#### [What you are asked to do]
In this material, which lines include the string "agent"? Show them.

====== Records supplied

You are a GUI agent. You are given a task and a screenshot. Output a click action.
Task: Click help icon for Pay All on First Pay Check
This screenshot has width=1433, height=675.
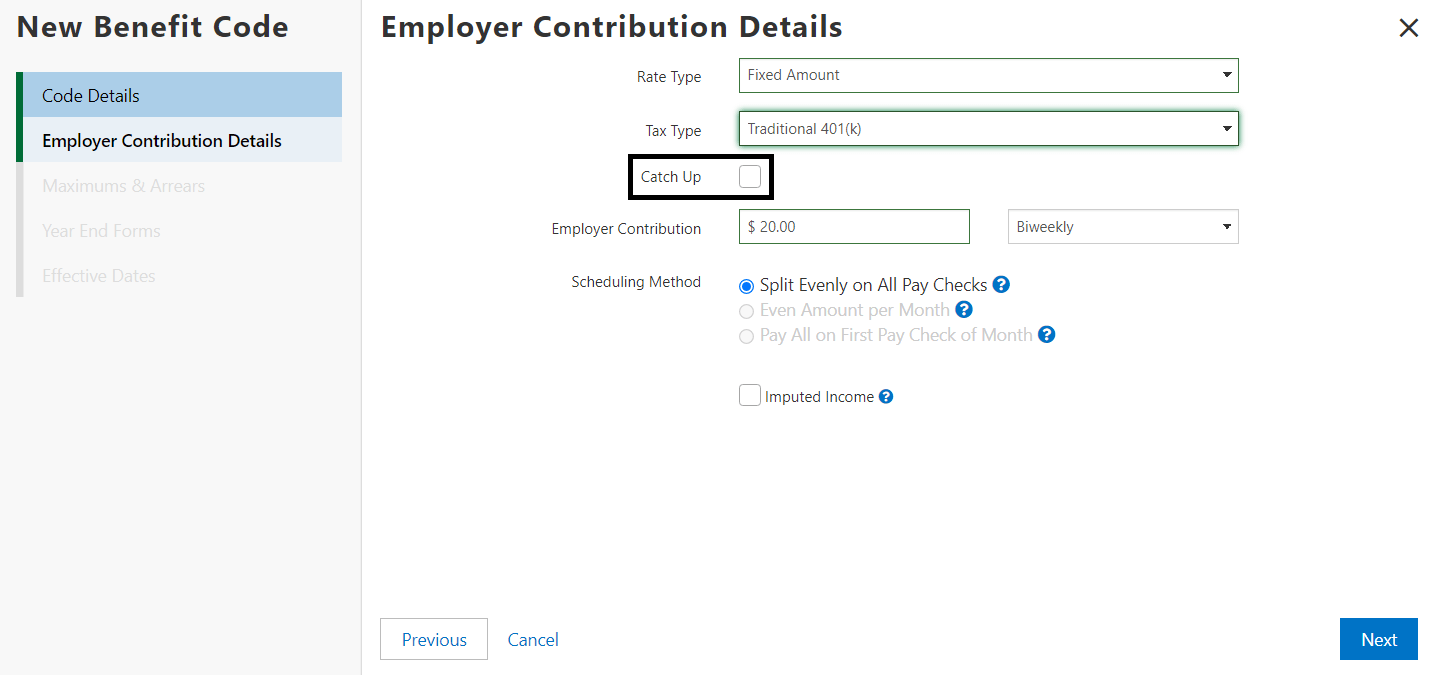[x=1046, y=335]
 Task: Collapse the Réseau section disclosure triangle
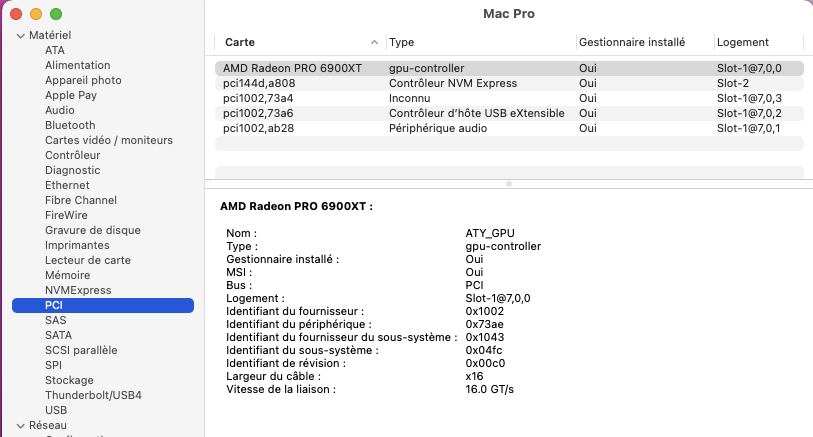pos(19,426)
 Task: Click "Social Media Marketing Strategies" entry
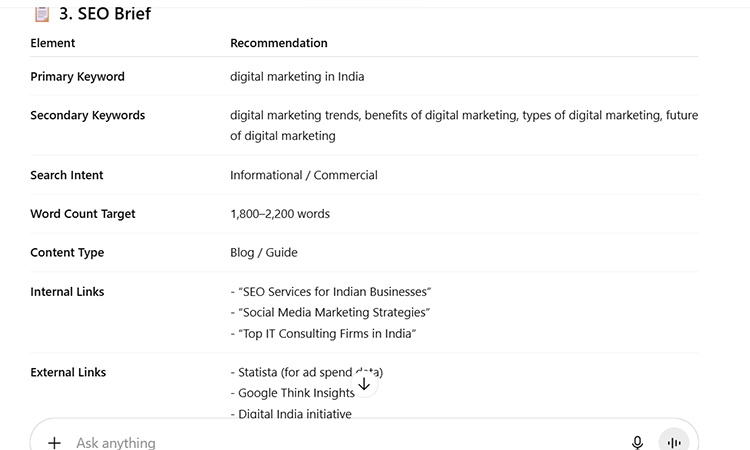tap(334, 313)
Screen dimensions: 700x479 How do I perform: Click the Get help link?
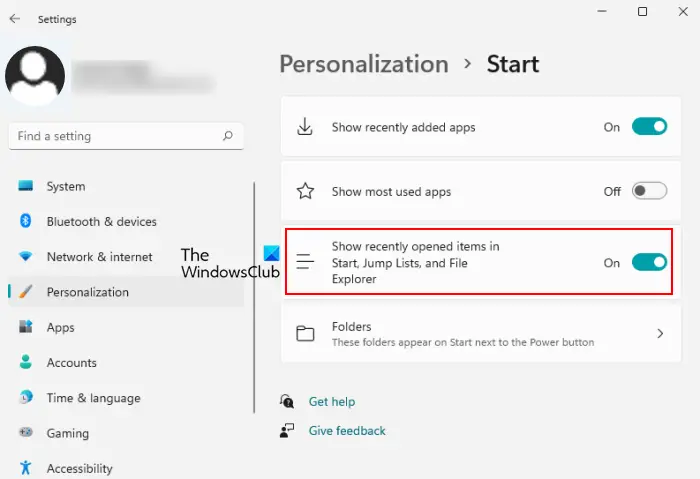click(331, 401)
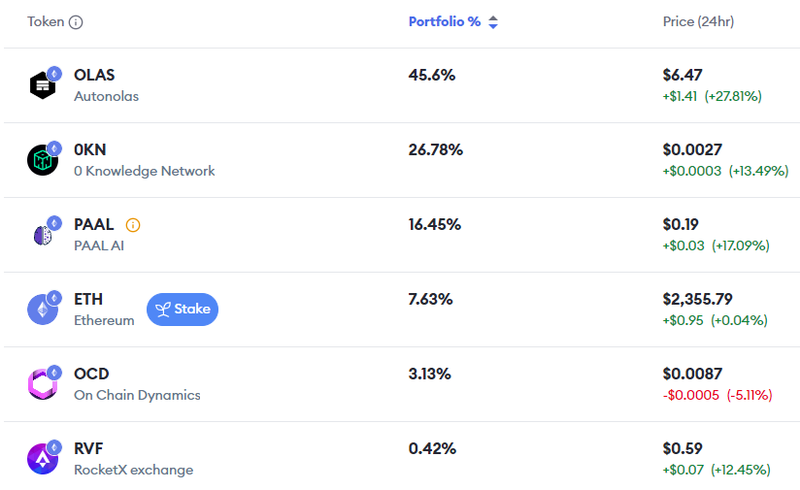Click the OCD token logo

coord(43,384)
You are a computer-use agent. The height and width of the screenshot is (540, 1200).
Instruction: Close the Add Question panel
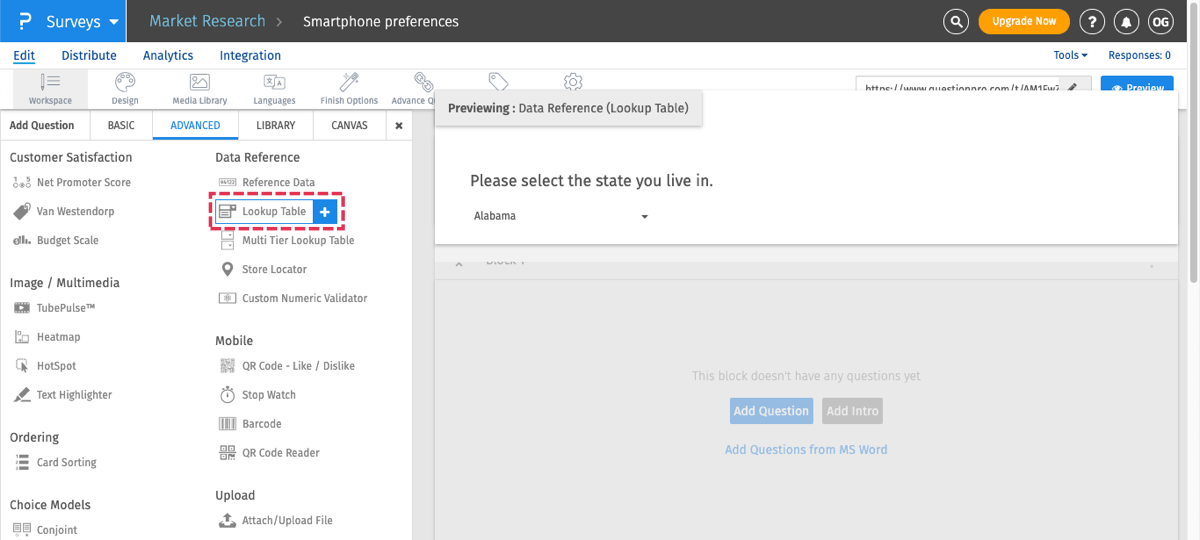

============

#### [Solution for this problem]
You are a GUI agent. You are given a task and a screenshot. Output a click action.
You are a computer-use agent. The height and width of the screenshot is (540, 1200).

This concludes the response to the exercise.